Buchan wrote this as a light romp while he was recovering from an illness, and it can be read that way. Hannay is a very human superman. He has great endurance and hunter’s skills learned in South Africa, but he also has moods. He talks himself out of worrying about his fate, then falls into a funk, then rises again to a mood of certainty. It is very British – can you imagine a hard boiled American PI with moods – and very charming. More than anything else in the whole series, moods humanize Hannay and make us care about him, as well as about his mission.

The Thirty-nine Steps was written during WW I, but takes place just before hostilities broke out. It joins Childer’s The Riddle of the Sands as a call for England to wake up to the coming danger, although Childer’s book was true prophesy and Buchan’s only pretended to be. The second two novels in the series take place during the war (tomorrow’s post) and the last two take place after the war has ended (Wednesday’s post).

147. Novella 2, Hunter, Come Home

I was in high school when I read Hunter, Come Home for the first time and found it deeply moving. Richard McKenna was a force in the science fiction world, but only for a sadly short time. I had to search the internet and my local interlibrary loan to find a copy to re-read. I found it in Casey Agonistes and Other Science Fiction and Fantasy Stories by Richard McKenna, Harper & Row, 1973.

McKenna is famous outside the science fiction community for his one best seller The Sand Pebbles. He was born in Montana in 1913, joined the Navy in 1931 at the height of the depression and served in WWII and Korea. After retirement, he used the GI Bill to finished the education that had been cut short decades before. He became a writer, but of only a few stories and one novel. He had only six years between his first publication and his death.

If you get the book, you will certainly read the other stories and be glad you did, but my focus is Hunter, Come Home.

Here is a brief, spoiler-free summary. Mordinmen were descendants of a lost Earth colony which had fought a generations long war against the dinosaur like creatures which inhabited their planet. Manhood had become symbolized by the killing of a dino, but now the dinos were scarce and poor families, like Roy Craig’s, could no longer afford a hunt.

Mordinmen had now claimed another planet and were setting about to destroy its native ecosystem, in order to rebuild it in the image of their home planet.
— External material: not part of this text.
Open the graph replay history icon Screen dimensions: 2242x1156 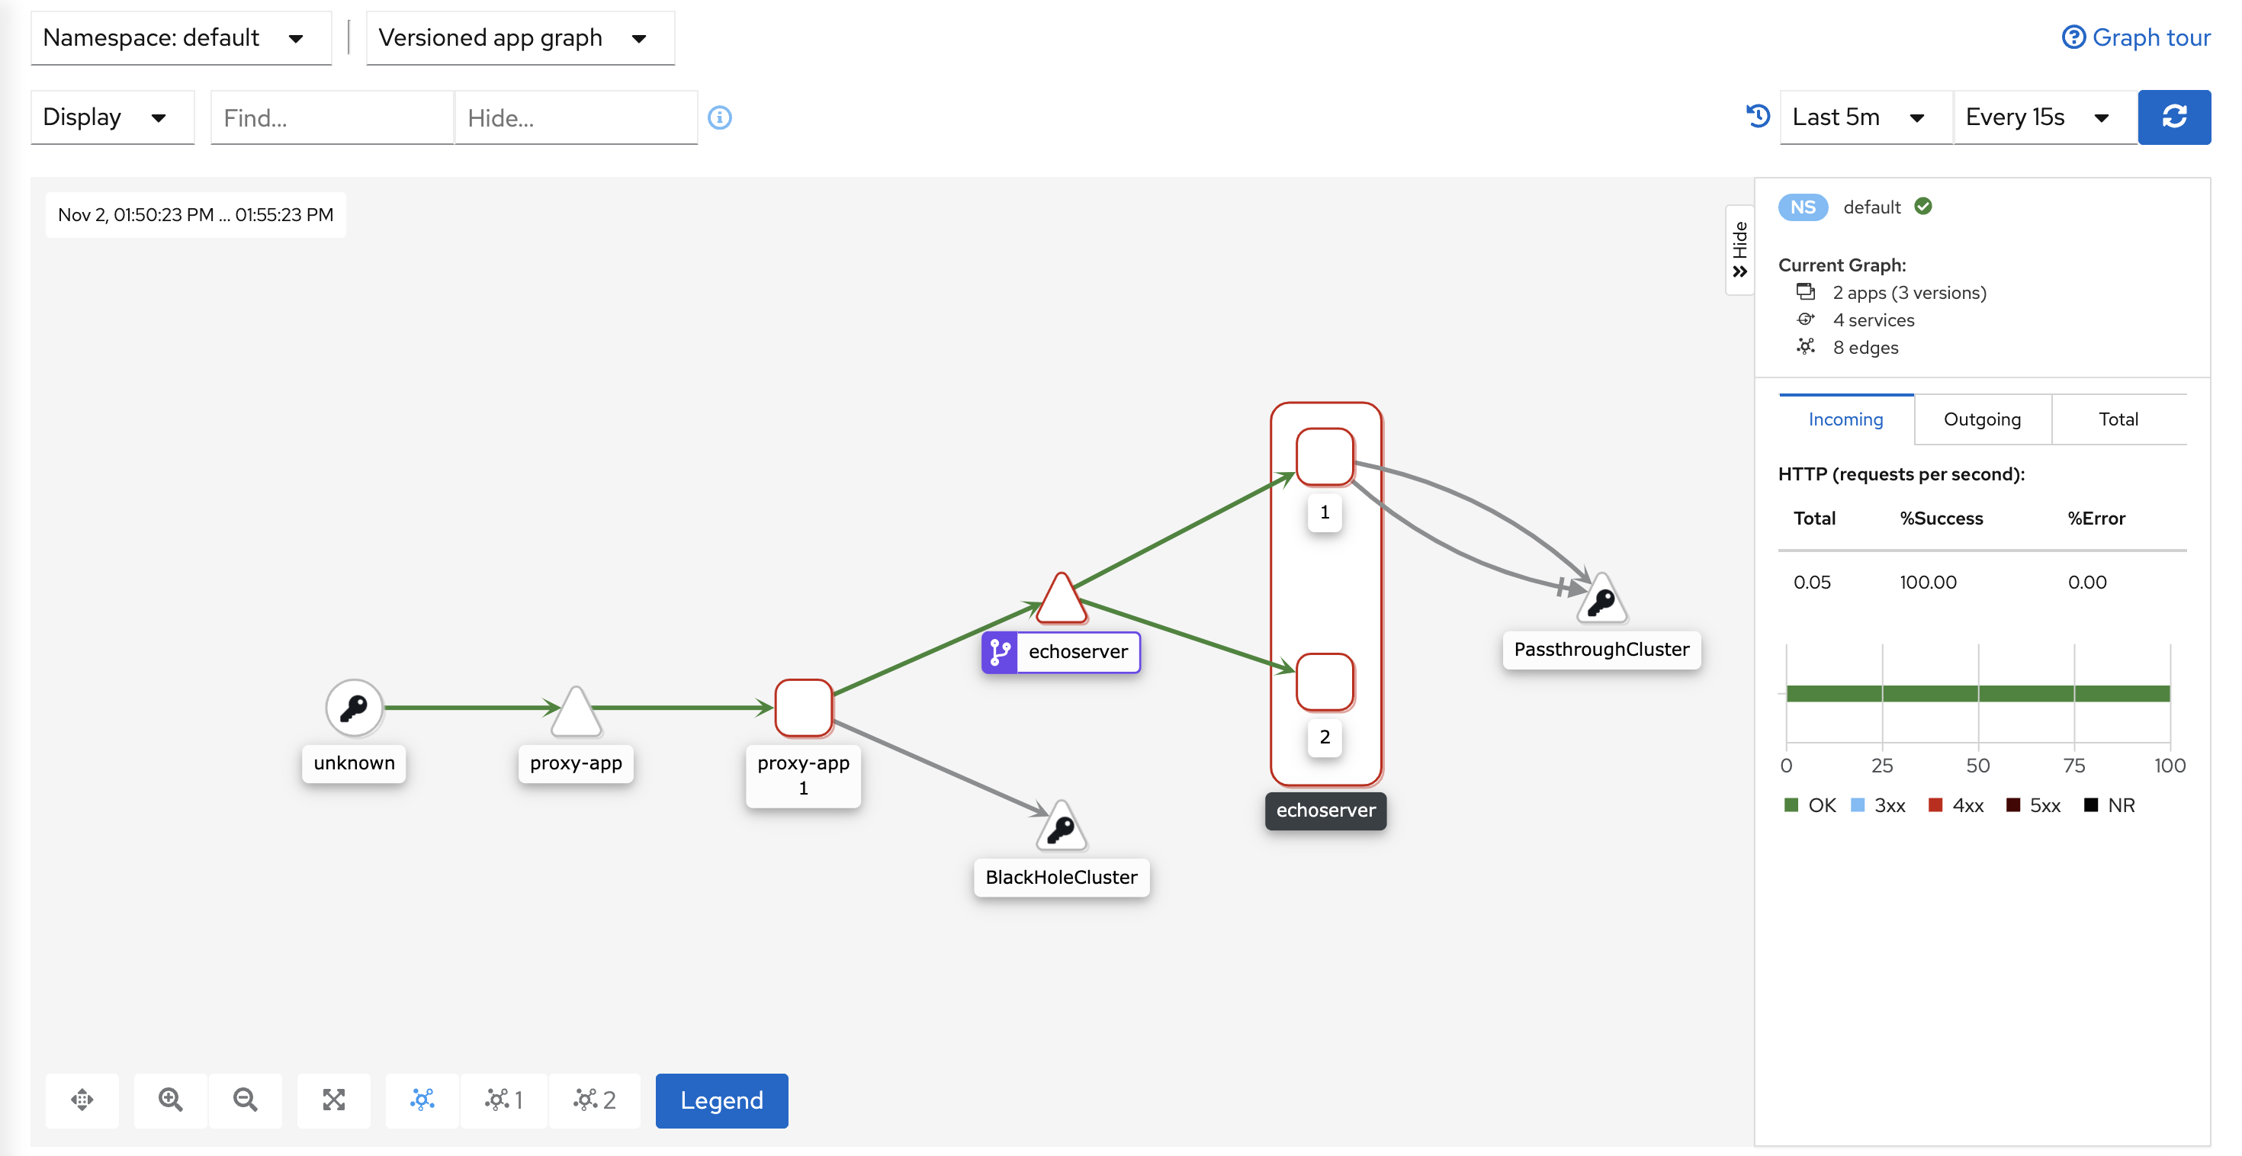tap(1757, 117)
Red dots (successful hunters) were running the show, assisted by blankies like Roy who was working toward the time he could make his kill on the new planet. Hired as specialists, the Belconti biologists were providing the virus-like Thanasis used to destroy the native life.

When the story begins, the fight to transform this new planet has been going on for decades, and it is failing. Now the Mordinmen, against warnings by the Belacaonti, are about to unleash newer, harsher, more dangerous plague on the planet.

That’s about as far as I can summarize without a spoiler alert. Roy Craig wants more than anything to be a full fledged member of his machismo society, but his blanky status leaves him marginalized and frustrated. At the same time, he is drawn to the relatively gentle society of the Belaconti with whom is is working, symbolized for him by the woman Midori Blake.

The native life of the planet is totally interconnected, essentially a one-world-tree (shades of Gaia). It does not so much fight back against the invaders as simply refuse to die

There is a three way contrast in Hunter, Come Home. The Mordinmen, from a macho society built on killing are placed in contrast to the Belaconti, scientists who understand and treasure the ecosystem they are trying to destroy, and they in turn are contrasted to the interlocked, almost self-aware native life of the planet. Roy and Midori are each caught in conflicting loyalties as the planned apocalypse moves forward.

Hunter, Come Home is beautifully written, full of human passions, and insights into cultures in conflict. On publication, it was far ahead of its time in its appreciation of the importance of ecology.